* _Task prompt_
Rewrite the listing below, replacing each occurrence of "column header" with "column heading" and leaving all other text unchanged.

━━━━━ Record set

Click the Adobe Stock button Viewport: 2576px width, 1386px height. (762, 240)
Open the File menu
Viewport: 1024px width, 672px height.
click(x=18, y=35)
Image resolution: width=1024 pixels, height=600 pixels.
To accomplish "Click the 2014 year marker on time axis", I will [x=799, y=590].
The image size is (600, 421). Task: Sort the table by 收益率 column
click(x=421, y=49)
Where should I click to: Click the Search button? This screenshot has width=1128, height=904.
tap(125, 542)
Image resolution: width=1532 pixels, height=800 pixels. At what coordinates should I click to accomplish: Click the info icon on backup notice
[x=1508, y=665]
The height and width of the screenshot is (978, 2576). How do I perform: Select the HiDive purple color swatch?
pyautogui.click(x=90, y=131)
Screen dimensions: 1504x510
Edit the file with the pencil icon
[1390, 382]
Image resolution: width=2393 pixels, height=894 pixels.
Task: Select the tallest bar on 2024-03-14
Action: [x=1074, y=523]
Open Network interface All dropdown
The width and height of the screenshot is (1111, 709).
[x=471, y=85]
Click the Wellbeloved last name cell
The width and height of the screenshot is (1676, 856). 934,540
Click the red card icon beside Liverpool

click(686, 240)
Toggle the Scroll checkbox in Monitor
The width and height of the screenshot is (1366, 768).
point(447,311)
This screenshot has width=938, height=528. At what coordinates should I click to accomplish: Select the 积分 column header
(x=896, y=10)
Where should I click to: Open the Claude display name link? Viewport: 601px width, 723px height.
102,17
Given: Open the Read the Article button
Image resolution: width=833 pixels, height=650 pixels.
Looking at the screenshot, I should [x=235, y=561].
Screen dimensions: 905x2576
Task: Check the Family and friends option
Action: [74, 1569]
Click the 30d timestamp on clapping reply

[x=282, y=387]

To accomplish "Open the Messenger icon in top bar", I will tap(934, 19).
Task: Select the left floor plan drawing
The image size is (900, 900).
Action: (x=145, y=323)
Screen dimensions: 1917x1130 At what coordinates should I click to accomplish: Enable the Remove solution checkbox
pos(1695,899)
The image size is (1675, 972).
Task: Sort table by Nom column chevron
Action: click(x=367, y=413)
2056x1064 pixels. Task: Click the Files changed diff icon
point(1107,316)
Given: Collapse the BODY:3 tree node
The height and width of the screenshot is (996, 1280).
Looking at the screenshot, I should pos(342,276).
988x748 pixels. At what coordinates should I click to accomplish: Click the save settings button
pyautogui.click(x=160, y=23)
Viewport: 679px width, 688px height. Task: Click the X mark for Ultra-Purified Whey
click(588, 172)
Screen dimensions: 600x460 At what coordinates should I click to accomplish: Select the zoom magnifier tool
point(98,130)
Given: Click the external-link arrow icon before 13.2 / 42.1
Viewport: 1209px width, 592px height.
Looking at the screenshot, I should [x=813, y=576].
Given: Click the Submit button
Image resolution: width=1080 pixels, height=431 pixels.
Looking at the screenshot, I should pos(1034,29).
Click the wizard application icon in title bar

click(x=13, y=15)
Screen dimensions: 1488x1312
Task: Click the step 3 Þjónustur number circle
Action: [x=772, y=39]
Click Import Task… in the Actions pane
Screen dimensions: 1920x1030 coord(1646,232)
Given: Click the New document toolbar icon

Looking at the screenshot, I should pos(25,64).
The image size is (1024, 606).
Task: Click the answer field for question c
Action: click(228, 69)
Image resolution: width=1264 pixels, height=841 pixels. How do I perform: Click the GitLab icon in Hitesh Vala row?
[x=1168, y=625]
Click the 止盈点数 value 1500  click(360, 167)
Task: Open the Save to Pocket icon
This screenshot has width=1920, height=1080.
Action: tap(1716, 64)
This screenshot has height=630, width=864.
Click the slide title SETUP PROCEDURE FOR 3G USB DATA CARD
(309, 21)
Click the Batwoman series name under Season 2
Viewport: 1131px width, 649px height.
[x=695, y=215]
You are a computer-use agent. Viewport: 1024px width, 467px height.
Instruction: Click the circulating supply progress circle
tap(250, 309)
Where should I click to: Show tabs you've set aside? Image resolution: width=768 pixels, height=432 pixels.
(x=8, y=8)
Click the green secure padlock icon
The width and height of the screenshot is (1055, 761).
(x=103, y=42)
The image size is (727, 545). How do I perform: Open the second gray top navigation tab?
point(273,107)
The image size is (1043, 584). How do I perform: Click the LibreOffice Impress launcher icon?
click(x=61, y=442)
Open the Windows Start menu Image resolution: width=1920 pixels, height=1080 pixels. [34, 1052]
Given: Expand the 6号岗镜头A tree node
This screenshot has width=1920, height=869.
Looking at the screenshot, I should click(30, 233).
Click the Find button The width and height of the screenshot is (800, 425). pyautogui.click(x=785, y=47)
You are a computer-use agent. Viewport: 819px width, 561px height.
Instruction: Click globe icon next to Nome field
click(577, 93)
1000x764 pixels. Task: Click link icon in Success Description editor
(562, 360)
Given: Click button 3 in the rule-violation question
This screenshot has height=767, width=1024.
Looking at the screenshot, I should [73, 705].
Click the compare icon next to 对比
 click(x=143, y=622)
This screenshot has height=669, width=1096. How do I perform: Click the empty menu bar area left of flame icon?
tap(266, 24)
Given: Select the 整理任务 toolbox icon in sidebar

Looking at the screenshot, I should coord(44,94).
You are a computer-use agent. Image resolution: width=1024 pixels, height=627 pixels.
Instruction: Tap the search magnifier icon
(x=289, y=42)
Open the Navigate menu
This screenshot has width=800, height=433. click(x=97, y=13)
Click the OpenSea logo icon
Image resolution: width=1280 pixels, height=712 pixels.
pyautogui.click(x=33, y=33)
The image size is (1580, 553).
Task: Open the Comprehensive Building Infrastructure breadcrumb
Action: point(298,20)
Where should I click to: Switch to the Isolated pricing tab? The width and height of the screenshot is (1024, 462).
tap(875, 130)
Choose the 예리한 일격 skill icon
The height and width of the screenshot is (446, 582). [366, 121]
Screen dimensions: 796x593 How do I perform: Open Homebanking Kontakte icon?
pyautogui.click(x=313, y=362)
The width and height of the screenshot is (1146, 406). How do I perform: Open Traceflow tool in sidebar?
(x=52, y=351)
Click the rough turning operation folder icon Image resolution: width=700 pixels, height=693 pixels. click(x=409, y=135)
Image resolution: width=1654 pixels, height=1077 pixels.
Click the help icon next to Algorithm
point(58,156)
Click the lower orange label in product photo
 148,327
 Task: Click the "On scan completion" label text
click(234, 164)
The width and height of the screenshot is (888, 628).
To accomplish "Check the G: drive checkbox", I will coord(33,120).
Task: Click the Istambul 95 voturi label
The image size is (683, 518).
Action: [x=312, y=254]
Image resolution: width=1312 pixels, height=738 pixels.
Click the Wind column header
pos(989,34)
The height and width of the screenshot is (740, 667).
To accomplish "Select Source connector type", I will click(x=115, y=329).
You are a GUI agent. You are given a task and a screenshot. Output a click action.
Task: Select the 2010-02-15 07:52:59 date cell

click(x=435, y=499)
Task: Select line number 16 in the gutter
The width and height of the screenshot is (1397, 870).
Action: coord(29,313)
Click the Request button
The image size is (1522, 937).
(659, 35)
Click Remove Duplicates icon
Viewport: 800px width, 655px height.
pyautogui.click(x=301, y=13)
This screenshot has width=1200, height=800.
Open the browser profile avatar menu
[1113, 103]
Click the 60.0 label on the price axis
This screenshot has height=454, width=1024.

━━━━━━━━━━

* _Task answer_
Click the Adobe Stock button Viewport: 2576px width, 1386px height. (762, 240)
Open the File menu
Viewport: 1024px width, 672px height.
click(x=18, y=35)
Image resolution: width=1024 pixels, height=600 pixels.
To accomplish "Click the 2014 year marker on time axis", I will [x=799, y=590].
The image size is (600, 421). Task: Sort the table by 收益率 column
click(x=421, y=49)
Where should I click to: Click the Search button? This screenshot has width=1128, height=904.
tap(125, 542)
Image resolution: width=1532 pixels, height=800 pixels. At what coordinates should I click to accomplish: Click the info icon on backup notice
[x=1508, y=665]
The height and width of the screenshot is (978, 2576). How do I perform: Select the HiDive purple color swatch?
pyautogui.click(x=90, y=131)
Screen dimensions: 1504x510
Edit the file with the pencil icon
[1390, 382]
Image resolution: width=2393 pixels, height=894 pixels.
Task: Select the tallest bar on 2024-03-14
Action: [x=1074, y=523]
Open Network interface All dropdown
The width and height of the screenshot is (1111, 709).
[x=471, y=85]
Click the Wellbeloved last name cell
The width and height of the screenshot is (1676, 856). 934,540
Click the red card icon beside Liverpool

click(686, 240)
Toggle the Scroll checkbox in Monitor
The width and height of the screenshot is (1366, 768).
point(447,311)
This screenshot has width=938, height=528. At what coordinates should I click to accomplish: Select the 积分 column heading
(x=896, y=10)
Where should I click to: Open the Claude display name link? Viewport: 601px width, 723px height.
102,17
Given: Open the Read the Article button
Image resolution: width=833 pixels, height=650 pixels.
Looking at the screenshot, I should [x=235, y=561].
Screen dimensions: 905x2576
Task: Check the Family and friends option
Action: [74, 1569]
Click the 30d timestamp on clapping reply

[x=282, y=387]

To accomplish "Open the Messenger icon in top bar", I will tap(934, 19).
Task: Select the left floor plan drawing
The image size is (900, 900).
Action: (x=145, y=323)
Screen dimensions: 1917x1130 At what coordinates should I click to accomplish: Enable the Remove solution checkbox
pos(1695,899)
The image size is (1675, 972).
Task: Sort table by Nom column chevron
Action: click(x=367, y=413)
2056x1064 pixels. Task: Click the Files changed diff icon
point(1107,316)
Given: Collapse the BODY:3 tree node
The height and width of the screenshot is (996, 1280).
Looking at the screenshot, I should pos(342,276).
988x748 pixels. At what coordinates should I click to accomplish: Click the save settings button
pyautogui.click(x=160, y=23)
Viewport: 679px width, 688px height. Task: Click the X mark for Ultra-Purified Whey
click(588, 172)
Screen dimensions: 600x460 At what coordinates should I click to accomplish: Select the zoom magnifier tool
point(98,130)
Given: Click the external-link arrow icon before 13.2 / 42.1
Viewport: 1209px width, 592px height.
Looking at the screenshot, I should [x=813, y=576].
Given: Click the Submit button
Image resolution: width=1080 pixels, height=431 pixels.
Looking at the screenshot, I should pos(1034,29).
Click the wizard application icon in title bar

click(x=13, y=15)
Screen dimensions: 1488x1312
Task: Click the step 3 Þjónustur number circle
Action: [x=772, y=39]
Click Import Task… in the Actions pane
Screen dimensions: 1920x1030 coord(1646,232)
Given: Click the New document toolbar icon

Looking at the screenshot, I should pos(25,64).
The image size is (1024, 606).
Task: Click the answer field for question c
Action: click(228, 69)
Image resolution: width=1264 pixels, height=841 pixels. How do I perform: Click the GitLab icon in Hitesh Vala row?
[x=1168, y=625]
Click the 止盈点数 value 1500  click(360, 167)
Task: Open the Save to Pocket icon
This screenshot has width=1920, height=1080.
Action: tap(1716, 64)
This screenshot has height=630, width=864.
Click the slide title SETUP PROCEDURE FOR 3G USB DATA CARD
(309, 21)
Click the Batwoman series name under Season 2
Viewport: 1131px width, 649px height.
[x=695, y=215]
You are a computer-use agent. Viewport: 1024px width, 467px height.
Instruction: Click the circulating supply progress circle
tap(250, 309)
Where should I click to: Show tabs you've set aside? Image resolution: width=768 pixels, height=432 pixels.
(x=8, y=8)
Click the green secure padlock icon
The width and height of the screenshot is (1055, 761).
(x=103, y=42)
The image size is (727, 545). How do I perform: Open the second gray top navigation tab?
point(273,107)
The image size is (1043, 584). How do I perform: Click the LibreOffice Impress launcher icon?
click(x=61, y=442)
Open the Windows Start menu Image resolution: width=1920 pixels, height=1080 pixels. [34, 1052]
Given: Expand the 6号岗镜头A tree node
This screenshot has width=1920, height=869.
Looking at the screenshot, I should click(30, 233).
Click the Find button The width and height of the screenshot is (800, 425). pyautogui.click(x=785, y=47)
You are a computer-use agent. Viewport: 819px width, 561px height.
Instruction: Click globe icon next to Nome field
click(577, 93)
1000x764 pixels. Task: Click link icon in Success Description editor
(562, 360)
Given: Click button 3 in the rule-violation question
This screenshot has height=767, width=1024.
Looking at the screenshot, I should [73, 705].
Click the compare icon next to 对比
 click(x=143, y=622)
This screenshot has height=669, width=1096. How do I perform: Click the empty menu bar area left of flame icon?
tap(266, 24)
Given: Select the 整理任务 toolbox icon in sidebar

Looking at the screenshot, I should coord(44,94).
You are a computer-use agent. Image resolution: width=1024 pixels, height=627 pixels.
Instruction: Tap the search magnifier icon
(x=289, y=42)
Open the Navigate menu
This screenshot has width=800, height=433. click(x=97, y=13)
Click the OpenSea logo icon
Image resolution: width=1280 pixels, height=712 pixels.
pyautogui.click(x=33, y=33)
The image size is (1580, 553).
Task: Open the Comprehensive Building Infrastructure breadcrumb
Action: point(298,20)
Where should I click to: Switch to the Isolated pricing tab? The width and height of the screenshot is (1024, 462).
tap(875, 130)
Choose the 예리한 일격 skill icon
The height and width of the screenshot is (446, 582). [366, 121]
Screen dimensions: 796x593 How do I perform: Open Homebanking Kontakte icon?
pyautogui.click(x=313, y=362)
The width and height of the screenshot is (1146, 406). How do I perform: Open Traceflow tool in sidebar?
(x=52, y=351)
Click the rough turning operation folder icon Image resolution: width=700 pixels, height=693 pixels. click(x=409, y=135)
Image resolution: width=1654 pixels, height=1077 pixels.
Click the help icon next to Algorithm
point(58,156)
Click the lower orange label in product photo
 148,327
 Task: Click the "On scan completion" label text
click(234, 164)
The width and height of the screenshot is (888, 628).
To accomplish "Check the G: drive checkbox", I will coord(33,120).
Task: Click the Istambul 95 voturi label
The image size is (683, 518).
Action: [x=312, y=254]
Image resolution: width=1312 pixels, height=738 pixels.
Click the Wind column heading
pos(989,34)
The height and width of the screenshot is (740, 667).
To accomplish "Select Source connector type", I will click(x=115, y=329).
You are a GUI agent. You are given a task and a screenshot. Output a click action.
Task: Select the 2010-02-15 07:52:59 date cell

click(x=435, y=499)
Task: Select line number 16 in the gutter
The width and height of the screenshot is (1397, 870).
Action: coord(29,313)
Click the Request button
The image size is (1522, 937).
(659, 35)
Click Remove Duplicates icon
Viewport: 800px width, 655px height.
pyautogui.click(x=301, y=13)
This screenshot has width=1200, height=800.
Open the browser profile avatar menu
[1113, 103]
Click the 60.0 label on the price axis
This screenshot has height=454, width=1024.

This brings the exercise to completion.